(Collected data)
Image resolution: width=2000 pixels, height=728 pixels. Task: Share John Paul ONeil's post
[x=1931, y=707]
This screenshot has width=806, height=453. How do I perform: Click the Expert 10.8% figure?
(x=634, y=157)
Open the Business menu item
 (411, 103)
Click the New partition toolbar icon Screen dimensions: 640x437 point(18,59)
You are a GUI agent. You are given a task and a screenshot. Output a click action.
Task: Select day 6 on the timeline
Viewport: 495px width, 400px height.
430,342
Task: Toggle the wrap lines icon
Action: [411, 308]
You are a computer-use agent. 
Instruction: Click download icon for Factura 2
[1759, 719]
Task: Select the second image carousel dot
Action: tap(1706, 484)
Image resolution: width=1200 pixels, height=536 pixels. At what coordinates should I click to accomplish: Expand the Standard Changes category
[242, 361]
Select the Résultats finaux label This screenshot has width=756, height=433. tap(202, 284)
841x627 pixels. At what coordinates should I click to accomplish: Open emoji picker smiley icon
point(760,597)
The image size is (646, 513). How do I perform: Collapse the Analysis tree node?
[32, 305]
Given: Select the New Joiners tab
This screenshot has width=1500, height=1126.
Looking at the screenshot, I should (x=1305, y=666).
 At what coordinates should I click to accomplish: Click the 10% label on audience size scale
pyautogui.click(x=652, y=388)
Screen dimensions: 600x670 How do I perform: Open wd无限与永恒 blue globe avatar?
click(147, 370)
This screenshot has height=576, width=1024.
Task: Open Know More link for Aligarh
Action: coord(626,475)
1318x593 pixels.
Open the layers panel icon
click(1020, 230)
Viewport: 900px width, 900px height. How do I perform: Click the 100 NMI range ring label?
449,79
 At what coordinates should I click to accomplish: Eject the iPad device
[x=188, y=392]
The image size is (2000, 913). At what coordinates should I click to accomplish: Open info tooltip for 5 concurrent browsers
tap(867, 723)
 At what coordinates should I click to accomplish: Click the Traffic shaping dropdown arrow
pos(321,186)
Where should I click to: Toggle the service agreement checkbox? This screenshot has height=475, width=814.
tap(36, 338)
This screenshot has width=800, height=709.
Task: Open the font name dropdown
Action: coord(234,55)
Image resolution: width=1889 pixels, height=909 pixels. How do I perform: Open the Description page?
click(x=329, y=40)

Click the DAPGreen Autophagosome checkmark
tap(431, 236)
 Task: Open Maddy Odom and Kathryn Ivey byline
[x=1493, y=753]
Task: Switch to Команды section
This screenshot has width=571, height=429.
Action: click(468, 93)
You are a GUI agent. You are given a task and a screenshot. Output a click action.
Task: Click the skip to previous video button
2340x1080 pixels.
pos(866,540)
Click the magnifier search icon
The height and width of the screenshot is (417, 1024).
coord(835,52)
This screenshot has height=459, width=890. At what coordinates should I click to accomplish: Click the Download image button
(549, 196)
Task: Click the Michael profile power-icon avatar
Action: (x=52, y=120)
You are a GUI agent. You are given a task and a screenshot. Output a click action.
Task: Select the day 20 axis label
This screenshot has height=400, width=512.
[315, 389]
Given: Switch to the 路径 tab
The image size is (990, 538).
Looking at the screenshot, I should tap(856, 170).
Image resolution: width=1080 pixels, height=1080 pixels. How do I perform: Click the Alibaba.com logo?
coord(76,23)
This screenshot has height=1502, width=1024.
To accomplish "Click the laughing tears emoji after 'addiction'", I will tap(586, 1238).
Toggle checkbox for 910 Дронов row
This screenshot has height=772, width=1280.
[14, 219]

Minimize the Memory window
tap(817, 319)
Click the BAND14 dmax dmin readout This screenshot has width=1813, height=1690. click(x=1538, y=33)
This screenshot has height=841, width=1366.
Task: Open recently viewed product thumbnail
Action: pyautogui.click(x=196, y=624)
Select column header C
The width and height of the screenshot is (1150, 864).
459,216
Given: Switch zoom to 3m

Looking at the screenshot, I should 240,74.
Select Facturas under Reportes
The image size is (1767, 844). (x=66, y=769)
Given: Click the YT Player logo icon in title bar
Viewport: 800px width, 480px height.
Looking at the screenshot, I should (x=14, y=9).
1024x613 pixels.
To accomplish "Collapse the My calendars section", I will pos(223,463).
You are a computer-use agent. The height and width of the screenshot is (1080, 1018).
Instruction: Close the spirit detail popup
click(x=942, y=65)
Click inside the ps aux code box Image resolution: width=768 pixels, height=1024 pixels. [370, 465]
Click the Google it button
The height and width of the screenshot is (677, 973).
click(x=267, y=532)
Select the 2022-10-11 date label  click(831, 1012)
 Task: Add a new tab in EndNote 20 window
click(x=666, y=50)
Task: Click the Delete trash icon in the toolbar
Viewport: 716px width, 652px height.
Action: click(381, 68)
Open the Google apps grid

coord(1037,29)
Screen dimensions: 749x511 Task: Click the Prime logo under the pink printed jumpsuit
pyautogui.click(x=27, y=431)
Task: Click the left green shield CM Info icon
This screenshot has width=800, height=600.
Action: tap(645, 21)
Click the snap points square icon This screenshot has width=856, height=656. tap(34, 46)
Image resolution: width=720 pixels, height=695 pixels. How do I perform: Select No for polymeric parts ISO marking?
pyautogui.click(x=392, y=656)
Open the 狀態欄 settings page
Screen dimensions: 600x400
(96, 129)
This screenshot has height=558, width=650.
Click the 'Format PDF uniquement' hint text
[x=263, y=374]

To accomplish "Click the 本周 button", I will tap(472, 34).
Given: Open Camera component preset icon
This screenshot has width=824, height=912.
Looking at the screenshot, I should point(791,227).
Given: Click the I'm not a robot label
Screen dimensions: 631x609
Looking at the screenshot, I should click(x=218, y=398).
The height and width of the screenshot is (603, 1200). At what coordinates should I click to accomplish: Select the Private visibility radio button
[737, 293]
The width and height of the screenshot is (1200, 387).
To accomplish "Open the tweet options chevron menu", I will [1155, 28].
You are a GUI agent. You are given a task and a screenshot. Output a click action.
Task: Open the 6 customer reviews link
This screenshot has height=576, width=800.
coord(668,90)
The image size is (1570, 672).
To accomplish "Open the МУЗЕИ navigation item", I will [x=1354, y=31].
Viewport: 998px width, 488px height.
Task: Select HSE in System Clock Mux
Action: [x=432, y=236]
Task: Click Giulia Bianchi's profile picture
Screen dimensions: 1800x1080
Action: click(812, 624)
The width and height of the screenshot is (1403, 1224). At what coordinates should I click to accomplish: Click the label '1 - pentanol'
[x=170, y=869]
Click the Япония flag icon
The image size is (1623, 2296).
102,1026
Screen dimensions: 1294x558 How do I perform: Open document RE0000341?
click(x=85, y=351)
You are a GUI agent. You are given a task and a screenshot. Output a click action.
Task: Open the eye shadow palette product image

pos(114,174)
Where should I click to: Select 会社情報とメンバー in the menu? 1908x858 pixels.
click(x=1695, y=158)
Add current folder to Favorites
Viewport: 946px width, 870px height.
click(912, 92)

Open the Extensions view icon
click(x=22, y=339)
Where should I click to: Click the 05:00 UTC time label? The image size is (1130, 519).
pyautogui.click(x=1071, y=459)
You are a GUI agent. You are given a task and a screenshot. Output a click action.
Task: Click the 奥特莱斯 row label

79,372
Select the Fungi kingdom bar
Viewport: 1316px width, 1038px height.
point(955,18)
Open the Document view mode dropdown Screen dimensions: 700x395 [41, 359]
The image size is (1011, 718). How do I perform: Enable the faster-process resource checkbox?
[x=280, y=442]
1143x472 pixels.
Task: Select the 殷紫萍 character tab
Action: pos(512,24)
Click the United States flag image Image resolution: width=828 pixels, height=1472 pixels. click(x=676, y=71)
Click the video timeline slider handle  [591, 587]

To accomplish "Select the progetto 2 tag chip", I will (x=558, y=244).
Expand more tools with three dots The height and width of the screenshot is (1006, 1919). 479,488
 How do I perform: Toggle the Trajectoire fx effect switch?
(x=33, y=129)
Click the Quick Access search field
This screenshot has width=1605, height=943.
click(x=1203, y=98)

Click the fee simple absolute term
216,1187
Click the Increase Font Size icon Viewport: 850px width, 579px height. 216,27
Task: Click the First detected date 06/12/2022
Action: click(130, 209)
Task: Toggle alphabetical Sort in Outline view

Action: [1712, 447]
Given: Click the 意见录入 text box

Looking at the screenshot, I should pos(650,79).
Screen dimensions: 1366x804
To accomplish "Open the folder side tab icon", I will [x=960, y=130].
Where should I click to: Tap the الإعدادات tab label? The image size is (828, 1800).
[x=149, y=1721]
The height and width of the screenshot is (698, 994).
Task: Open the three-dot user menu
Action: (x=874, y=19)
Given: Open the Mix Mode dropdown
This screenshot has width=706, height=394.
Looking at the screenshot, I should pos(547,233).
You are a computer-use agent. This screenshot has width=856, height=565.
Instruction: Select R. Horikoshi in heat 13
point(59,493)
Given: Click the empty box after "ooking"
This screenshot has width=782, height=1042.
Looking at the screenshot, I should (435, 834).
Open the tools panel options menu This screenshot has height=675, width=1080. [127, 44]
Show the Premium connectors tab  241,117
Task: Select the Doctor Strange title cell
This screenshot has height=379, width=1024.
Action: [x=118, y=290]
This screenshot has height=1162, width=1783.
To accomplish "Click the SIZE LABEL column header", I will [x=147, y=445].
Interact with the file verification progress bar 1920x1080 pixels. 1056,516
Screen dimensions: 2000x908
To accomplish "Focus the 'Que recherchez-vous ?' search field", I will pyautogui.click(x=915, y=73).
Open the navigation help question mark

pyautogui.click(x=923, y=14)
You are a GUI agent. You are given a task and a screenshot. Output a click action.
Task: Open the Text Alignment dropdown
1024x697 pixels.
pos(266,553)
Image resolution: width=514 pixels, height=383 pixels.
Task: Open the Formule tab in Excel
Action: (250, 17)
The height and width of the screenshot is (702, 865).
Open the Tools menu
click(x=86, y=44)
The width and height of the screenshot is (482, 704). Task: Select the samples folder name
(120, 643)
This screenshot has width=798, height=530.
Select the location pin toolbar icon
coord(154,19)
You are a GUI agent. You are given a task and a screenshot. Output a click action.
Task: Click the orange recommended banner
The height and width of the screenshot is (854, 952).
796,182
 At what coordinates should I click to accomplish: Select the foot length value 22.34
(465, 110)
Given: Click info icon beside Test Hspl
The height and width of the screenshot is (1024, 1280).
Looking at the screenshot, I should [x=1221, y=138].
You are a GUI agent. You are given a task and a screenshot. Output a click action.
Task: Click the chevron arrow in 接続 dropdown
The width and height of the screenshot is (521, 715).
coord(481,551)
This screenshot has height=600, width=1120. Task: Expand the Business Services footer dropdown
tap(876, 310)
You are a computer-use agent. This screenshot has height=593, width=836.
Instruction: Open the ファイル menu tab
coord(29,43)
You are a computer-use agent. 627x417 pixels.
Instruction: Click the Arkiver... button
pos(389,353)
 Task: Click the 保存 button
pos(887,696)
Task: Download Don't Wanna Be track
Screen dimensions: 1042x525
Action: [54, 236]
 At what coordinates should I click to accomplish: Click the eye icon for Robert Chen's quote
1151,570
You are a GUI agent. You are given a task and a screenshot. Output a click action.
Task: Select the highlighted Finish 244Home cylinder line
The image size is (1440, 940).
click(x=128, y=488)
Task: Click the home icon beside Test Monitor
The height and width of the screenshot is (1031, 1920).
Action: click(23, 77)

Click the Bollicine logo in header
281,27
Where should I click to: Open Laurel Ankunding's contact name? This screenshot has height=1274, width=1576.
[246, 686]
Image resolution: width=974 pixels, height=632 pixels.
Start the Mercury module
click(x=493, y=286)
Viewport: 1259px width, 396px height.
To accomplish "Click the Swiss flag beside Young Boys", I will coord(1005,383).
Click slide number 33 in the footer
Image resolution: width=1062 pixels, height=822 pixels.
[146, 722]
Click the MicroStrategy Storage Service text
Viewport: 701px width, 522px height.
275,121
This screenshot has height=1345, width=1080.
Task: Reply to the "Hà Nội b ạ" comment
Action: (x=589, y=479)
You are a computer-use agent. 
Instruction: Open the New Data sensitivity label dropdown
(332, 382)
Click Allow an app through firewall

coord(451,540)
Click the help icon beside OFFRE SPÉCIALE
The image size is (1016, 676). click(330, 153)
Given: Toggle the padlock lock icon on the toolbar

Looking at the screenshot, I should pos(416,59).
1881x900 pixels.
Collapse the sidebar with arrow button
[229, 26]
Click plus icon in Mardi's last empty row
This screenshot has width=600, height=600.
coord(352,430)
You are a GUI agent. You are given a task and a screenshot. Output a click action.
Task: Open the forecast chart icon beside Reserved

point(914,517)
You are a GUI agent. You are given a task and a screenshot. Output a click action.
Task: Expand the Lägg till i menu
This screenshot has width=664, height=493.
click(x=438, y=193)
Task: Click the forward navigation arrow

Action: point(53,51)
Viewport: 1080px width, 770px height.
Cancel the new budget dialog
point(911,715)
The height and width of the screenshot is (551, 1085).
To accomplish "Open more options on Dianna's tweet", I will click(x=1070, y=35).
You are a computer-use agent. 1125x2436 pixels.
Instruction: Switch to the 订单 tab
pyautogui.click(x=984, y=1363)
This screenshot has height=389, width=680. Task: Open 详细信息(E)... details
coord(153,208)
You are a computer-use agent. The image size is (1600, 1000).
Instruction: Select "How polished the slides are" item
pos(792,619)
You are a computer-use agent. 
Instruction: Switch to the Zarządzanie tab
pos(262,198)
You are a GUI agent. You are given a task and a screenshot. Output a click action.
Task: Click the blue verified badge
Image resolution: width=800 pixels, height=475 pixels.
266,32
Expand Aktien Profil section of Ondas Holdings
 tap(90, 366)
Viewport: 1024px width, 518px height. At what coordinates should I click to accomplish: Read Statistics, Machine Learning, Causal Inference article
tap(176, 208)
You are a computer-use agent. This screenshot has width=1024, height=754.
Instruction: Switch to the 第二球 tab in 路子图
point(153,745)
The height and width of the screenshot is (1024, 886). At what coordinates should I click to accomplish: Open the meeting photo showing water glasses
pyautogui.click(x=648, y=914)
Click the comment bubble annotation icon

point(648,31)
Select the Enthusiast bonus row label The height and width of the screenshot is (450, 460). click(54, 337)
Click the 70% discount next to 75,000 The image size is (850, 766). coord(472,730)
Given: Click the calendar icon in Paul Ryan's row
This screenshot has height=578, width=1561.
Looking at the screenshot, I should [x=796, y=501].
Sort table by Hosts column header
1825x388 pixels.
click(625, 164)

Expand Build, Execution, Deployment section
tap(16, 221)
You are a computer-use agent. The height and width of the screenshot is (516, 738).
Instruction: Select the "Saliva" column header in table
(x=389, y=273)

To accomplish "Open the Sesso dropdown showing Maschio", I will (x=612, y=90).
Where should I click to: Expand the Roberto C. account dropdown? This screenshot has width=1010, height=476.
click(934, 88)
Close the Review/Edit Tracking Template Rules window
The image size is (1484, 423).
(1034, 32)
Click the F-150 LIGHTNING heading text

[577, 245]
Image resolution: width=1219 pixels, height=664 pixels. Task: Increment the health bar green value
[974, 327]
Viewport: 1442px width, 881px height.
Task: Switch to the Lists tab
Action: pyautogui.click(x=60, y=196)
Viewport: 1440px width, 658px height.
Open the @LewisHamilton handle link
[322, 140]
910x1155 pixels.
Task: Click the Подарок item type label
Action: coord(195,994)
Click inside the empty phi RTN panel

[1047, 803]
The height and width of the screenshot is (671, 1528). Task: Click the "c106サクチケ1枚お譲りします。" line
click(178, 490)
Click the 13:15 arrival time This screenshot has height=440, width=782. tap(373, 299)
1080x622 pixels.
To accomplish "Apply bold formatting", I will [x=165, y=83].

▶ _AIM OF THE EXERCISE_:
Copy exactly the lines from the one containing "has width=1024, height=754." through the last line of the records, both included, and nothing else.

▶ _TASK RESPONSE_:
You are a computer-use agent. This screenshot has width=1024, height=754.
Instruction: Switch to the 第二球 tab in 路子图
point(153,745)
The height and width of the screenshot is (1024, 886). At what coordinates should I click to accomplish: Open the meeting photo showing water glasses
pyautogui.click(x=648, y=914)
Click the comment bubble annotation icon

point(648,31)
Select the Enthusiast bonus row label The height and width of the screenshot is (450, 460). click(54, 337)
Click the 70% discount next to 75,000 The image size is (850, 766). coord(472,730)
Given: Click the calendar icon in Paul Ryan's row
This screenshot has height=578, width=1561.
Looking at the screenshot, I should [x=796, y=501].
Sort table by Hosts column header
1825x388 pixels.
click(625, 164)

Expand Build, Execution, Deployment section
tap(16, 221)
You are a computer-use agent. The height and width of the screenshot is (516, 738).
Instruction: Select the "Saliva" column header in table
(x=389, y=273)

To accomplish "Open the Sesso dropdown showing Maschio", I will (x=612, y=90).
Where should I click to: Expand the Roberto C. account dropdown? This screenshot has width=1010, height=476.
click(934, 88)
Close the Review/Edit Tracking Template Rules window
The image size is (1484, 423).
(1034, 32)
Click the F-150 LIGHTNING heading text

[577, 245]
Image resolution: width=1219 pixels, height=664 pixels. Task: Increment the health bar green value
[974, 327]
Viewport: 1442px width, 881px height.
Task: Switch to the Lists tab
Action: pyautogui.click(x=60, y=196)
Viewport: 1440px width, 658px height.
Open the @LewisHamilton handle link
[322, 140]
910x1155 pixels.
Task: Click the Подарок item type label
Action: coord(195,994)
Click inside the empty phi RTN panel

[1047, 803]
The height and width of the screenshot is (671, 1528). Task: Click the "c106サクチケ1枚お譲りします。" line
click(178, 490)
Click the 13:15 arrival time This screenshot has height=440, width=782. tap(373, 299)
1080x622 pixels.
To accomplish "Apply bold formatting", I will [x=165, y=83].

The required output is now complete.